Calculator Form
Example Data Table
| Case | Sample 1 Mean | Sample 2 Mean | S1 | S2 | N1 | N2 | Confidence |
|---|---|---|---|---|---|---|---|
| Training score | 82 | 77 | 9 | 8 | 36 | 34 | 95% |
| Conversion time | 41.8 | 39.2 | 6.4 | 5.9 | 28 | 30 | 90% |
| Output quality | 68.5 | 71.1 | 7.2 | 7.6 | 45 | 42 | 99% |
Formula Used
The calculator estimates a confidence interval for the difference between two population means. It uses a pooled variance model. This model assumes both populations have equal variance.
Pooled variance: Sp² = [((n1 - 1)s1²) + ((n2 - 1)s2²)] / (n1 + n2 - 2)
Standard error: SE = Sp × sqrt((1 / n1) + (1 / n2))
Interval: (x̄1 - x̄2) ± t critical × SE
Degrees of freedom: df = n1 + n2 - 2
How to Use This Calculator
Enter the mean for each sample. Add each sample standard deviation. Then enter both sample sizes. Choose the confidence level. Use 95 for a common interval. Use 90 or 99 when your study needs a wider or narrower risk choice. Press calculate. The result appears above the form and below the page header. Use CSV for spreadsheet work. Use PDF for a simple report.
Guide to Pooled T Intervals
What the Calculator Does
A pooled t interval compares two independent sample means. It estimates the likely range for the true difference between two population means. This tool is useful when both groups measure the same type of outcome. It is often used in statistics, testing, quality checks, education, and controlled experiments.
Why Pooled Variance Matters
The pooled method combines both sample variances into one shared estimate. This approach is suitable when the two population variances can be treated as equal. A shared variance can improve precision when that assumption is reasonable. It also gives one clear standard error for the mean difference.
Inputs You Need
You need two sample means, two sample standard deviations, and two sample sizes. The confidence level controls the interval width. A higher confidence level usually makes the interval wider. A lower confidence level usually makes it narrower. The decimal field controls only the final display.
How to Read the Interval
The interval shows lower and upper limits for group one minus group two. If the entire interval is above zero, group one is likely higher. If it is below zero, group two is likely higher. If it crosses zero, the data does not show a clear difference at that confidence level.
Best Use Cases
Use this calculator for balanced studies, classroom examples, conversion comparisons, product tests, and process checks.
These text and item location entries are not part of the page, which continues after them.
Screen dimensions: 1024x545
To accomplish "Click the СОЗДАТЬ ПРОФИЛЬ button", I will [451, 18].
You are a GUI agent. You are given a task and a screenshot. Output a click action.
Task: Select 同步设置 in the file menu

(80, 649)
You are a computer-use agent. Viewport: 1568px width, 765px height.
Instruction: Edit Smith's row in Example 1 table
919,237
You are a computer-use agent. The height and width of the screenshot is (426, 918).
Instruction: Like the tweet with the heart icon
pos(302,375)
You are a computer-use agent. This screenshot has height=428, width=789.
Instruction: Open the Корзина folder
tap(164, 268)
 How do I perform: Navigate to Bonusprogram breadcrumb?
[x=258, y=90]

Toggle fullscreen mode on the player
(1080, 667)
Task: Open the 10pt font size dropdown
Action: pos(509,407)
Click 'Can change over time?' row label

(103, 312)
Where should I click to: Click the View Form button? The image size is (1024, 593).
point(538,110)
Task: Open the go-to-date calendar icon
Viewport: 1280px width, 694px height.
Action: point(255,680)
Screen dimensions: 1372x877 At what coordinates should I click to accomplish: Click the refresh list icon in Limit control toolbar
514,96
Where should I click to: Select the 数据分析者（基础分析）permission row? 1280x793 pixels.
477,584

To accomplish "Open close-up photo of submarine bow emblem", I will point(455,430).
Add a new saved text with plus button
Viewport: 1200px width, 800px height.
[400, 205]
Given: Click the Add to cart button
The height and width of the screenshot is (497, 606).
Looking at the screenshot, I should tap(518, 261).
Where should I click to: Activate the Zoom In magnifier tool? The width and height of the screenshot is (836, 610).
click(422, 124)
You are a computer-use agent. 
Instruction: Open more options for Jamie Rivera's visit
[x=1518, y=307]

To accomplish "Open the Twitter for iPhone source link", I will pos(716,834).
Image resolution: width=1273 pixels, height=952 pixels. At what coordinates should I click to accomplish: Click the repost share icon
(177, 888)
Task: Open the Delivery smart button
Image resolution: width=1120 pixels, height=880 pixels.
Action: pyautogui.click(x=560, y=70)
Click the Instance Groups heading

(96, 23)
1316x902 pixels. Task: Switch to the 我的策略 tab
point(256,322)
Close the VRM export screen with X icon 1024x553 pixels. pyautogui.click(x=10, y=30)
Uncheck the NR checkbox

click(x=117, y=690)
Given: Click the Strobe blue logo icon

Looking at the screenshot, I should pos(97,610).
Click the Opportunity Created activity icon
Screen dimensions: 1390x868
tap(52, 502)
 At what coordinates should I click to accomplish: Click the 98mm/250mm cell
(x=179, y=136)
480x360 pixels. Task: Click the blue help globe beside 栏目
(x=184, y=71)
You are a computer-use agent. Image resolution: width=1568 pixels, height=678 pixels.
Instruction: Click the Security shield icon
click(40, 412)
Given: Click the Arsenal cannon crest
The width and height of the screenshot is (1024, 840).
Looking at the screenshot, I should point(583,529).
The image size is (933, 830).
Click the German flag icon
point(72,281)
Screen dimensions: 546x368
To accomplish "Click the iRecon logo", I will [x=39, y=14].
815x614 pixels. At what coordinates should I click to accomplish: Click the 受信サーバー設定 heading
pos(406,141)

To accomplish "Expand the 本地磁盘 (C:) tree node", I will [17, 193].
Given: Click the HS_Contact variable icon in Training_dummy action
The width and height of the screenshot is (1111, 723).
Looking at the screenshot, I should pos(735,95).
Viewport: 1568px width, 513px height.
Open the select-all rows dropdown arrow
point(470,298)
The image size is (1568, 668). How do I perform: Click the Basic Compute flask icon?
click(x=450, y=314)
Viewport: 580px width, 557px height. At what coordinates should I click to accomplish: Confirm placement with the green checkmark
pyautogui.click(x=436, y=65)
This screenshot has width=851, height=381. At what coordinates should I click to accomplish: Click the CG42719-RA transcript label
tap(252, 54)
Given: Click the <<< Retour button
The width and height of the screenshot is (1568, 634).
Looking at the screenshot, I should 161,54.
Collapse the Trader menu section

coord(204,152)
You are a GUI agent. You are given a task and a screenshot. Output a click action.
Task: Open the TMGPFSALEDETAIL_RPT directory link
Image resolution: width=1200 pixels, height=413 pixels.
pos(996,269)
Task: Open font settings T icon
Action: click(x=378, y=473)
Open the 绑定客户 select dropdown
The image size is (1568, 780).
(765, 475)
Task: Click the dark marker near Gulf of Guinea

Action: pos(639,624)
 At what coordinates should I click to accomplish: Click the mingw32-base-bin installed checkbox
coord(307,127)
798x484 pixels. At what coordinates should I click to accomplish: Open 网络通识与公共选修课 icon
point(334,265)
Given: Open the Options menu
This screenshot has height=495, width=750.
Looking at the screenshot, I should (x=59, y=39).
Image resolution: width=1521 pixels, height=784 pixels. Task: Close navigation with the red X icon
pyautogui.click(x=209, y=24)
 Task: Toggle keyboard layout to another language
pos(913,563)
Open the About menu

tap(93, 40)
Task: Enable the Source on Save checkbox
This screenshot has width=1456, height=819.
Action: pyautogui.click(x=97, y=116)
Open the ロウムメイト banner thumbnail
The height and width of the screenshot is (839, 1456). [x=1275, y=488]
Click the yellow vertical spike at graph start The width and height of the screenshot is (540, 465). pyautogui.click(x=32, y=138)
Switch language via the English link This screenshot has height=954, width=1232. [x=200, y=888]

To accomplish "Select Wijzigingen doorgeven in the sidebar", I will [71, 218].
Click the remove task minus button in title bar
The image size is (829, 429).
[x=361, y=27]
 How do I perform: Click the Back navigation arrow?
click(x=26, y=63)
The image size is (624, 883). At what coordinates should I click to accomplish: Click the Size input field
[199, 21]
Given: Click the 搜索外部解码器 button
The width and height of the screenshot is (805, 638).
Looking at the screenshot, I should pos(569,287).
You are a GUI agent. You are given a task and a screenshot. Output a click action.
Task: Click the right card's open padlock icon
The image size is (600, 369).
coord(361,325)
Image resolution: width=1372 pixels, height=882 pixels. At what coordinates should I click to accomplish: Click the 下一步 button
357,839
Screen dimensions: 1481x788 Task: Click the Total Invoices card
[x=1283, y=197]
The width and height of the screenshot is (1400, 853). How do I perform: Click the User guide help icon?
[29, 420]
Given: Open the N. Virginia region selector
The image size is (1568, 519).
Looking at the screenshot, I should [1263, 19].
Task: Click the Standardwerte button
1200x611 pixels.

It works best when samples are independent. It also works best when distributions are roughly normal or sample sizes are large enough for stable estimates.
Important Notes
The calculator does not prove equality or cause. It gives an estimated range from sample data. Always check study design, data quality, variance similarity, and outliers before using the final result. For strongly unequal variances, a Welch interval may be better.
FAQs
1. What is a pooled t interval?
It is a confidence interval for the difference between two independent population means. It uses a shared variance estimate from both samples.
2. When should I use pooled variance?
Use it when both populations can reasonably be assumed to have equal variances. The samples should also be independent.
3. What does the interval mean?
It gives a likely range for the true mean difference. The difference is calculated as sample one mean minus sample two mean.
4. What if the interval includes zero?
If zero is inside the interval, the data does not show a clear mean difference at the selected confidence level.
5. Is a 99% interval always better?
No. A 99% interval gives more confidence but is wider. Wider intervals may be less precise for practical decisions.
6. Can sample sizes be different?
Yes. The pooled t interval can handle different sample sizes. Each sample size must be at least two.
7. What is the pooled standard deviation?
It is a combined estimate of standard deviation. It uses both sample variances and their degrees of freedom.
8. Should I use Welch instead?
Use Welch when the two variances look very different. Welch does not require the equal variance assumption.